• _CONSIGNE 1_
Répondez aux questions suivantes d'après le texte sur le conflit du Darfour.
(a) En quelle année le conflit du Darfour a-t-il éclaté ?
(b) À partir de quelle date la CPI est-elle compétente pour connaître des crimes commis ?
(c) Selon l'organigramme publié par les experts de l'ONU, qui était le numéro 1 du M23 ?
• _CONSIGNE 2_
Poursuivez le texte sur le conflit du Darfour et les guerres du Congo en reprenant après sa dernière phrase.

Le conflit du Darfour a éclaté en 2003, c’est-à-dire sept ans après la Première Guerre du Congo au cours de laquelle plusieurs centaines de milliers de réfugiés hutus avaient été exterminés par l’armée de Kagame dans les forêts du Congo. Des crimes qui, jusqu’à ce jour, restent impunis. En 2003, lorsqu’éclate le conflit du Darfour, on est cinq ans après le déclenchement de la Deuxième Guerre du Congo qui est, depuis, considérée comme le conflit le plus meurtrier au monde. Les généraux rwandais et ougandais qui ont parrainés les massacres sont retournés librement dans leurs pays. On objectera du fait que la CPI compétente pour connaître des crimes commis depuis le 1er juillet 2002 ne peut rien contre eux, mais l’histoire ne s’est pas arrêtée puisque les attaques contre le Congo se sont poursuivies jusqu’à l’aventure du M23, un mouvement, dont le numéro 1 n’était rien d’autre que James Kabarebe[5], le ministre rwandais de la Défense, selon un organigramme publié par les experts de l’ONU. Pourquoi n’est-il pas poursuivi ? Pourquoi Kagame et Museveni ne sont-ils pas inquiétés par la CPI ? Pourquoi les autres dirigeants du M23 qui coulent des jours tranquilles au Rwanda et en Ouganda, ne font-ils pas l’objet de mandats d’arrêt de la CPI ? Tout simplement, parce qu’ils servent les intérêts stratégiques des créateurs de la Cour pénale internationale.

(Lignes indiquant l'emplacement des cibles)
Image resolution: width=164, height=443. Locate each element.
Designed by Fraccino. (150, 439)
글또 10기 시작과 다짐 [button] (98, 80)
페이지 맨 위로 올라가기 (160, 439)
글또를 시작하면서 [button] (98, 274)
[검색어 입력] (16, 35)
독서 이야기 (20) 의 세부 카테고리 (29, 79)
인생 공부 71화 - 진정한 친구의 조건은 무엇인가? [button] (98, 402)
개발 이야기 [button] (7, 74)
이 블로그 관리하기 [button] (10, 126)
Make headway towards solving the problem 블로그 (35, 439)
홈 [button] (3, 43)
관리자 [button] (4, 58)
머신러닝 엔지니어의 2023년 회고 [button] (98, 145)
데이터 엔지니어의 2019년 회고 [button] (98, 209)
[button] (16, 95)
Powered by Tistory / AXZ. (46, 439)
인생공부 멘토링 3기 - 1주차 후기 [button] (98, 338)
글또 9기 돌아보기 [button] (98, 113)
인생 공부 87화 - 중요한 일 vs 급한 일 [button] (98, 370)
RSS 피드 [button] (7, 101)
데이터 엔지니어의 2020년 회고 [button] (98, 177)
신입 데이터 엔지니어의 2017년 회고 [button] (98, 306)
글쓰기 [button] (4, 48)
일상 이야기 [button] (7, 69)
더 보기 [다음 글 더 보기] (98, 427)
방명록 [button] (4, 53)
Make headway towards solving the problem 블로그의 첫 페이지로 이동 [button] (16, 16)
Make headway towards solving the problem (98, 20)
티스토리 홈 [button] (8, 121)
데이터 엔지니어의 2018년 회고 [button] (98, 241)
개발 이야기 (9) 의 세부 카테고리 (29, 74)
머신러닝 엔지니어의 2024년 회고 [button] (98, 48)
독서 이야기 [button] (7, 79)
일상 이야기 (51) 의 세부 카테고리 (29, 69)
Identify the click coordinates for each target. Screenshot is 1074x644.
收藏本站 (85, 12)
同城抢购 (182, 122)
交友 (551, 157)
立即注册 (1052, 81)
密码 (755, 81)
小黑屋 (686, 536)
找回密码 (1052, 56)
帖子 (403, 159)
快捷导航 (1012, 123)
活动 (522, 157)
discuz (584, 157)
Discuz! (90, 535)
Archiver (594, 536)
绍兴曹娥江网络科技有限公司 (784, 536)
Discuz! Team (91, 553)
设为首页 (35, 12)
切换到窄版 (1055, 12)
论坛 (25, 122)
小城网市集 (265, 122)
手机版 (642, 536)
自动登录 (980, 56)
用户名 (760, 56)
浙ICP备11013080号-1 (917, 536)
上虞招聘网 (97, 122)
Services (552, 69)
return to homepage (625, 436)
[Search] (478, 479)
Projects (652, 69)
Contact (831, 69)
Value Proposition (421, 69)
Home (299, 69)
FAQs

• _PRODUCTION ATTENDUE 1_
(a) En 2003.
(b) À partir du 1er juillet 2002.
(c) James Kabarebe, le ministre rwandais de la Défense.

• _PRODUCTION ATTENDUE 2_
Au-delà de la région des Grands Lacs, arrêtons-nous en Côte d’Ivoire. Ici, en mars 2011 s’est produit un effroyable massacre dans le cadre des rivalités entre le président Laurent Gbagbo et l’opposant Alassane Ouattara. Les massacres de Duékoué dans l’Ouest du pays dont les images ont fait le tour du monde. A ce jour, leurs auteurs n’ont toujours pas été inquiétés. C’était les forces d’Alassane Ouattara, l’homme que la France et les Etats-Unis tenaient à placer à la tête du pays. C’est fait, depuis. Son adversaire, Laurent Gbagbo et son ministre de la jeunesse Charles Blé Goudé ont été envoyé à la Haye où la Procureur de la CPI peine toujours à bâtir un dossier d’accusation solide contre eux. Mais ce n’est pas ce qui compte. C’est qui compte c’était qu’ils subissent l’action de la CPI, eux, mais pas leurs adversaires, pourtant responsables de crimes bien plus documentés. Laurent Gbagbo tout comme Kadhafi et Omar el-Béchir ne sont pas, ou n’ont pas été les cibles de la CPI parce qu’ils étaient des monstres, ni parce qu’ils auraient été pires que les autres dirigeants du Continent. Ils ont juste fait les frais d’une justice à deux vitesses.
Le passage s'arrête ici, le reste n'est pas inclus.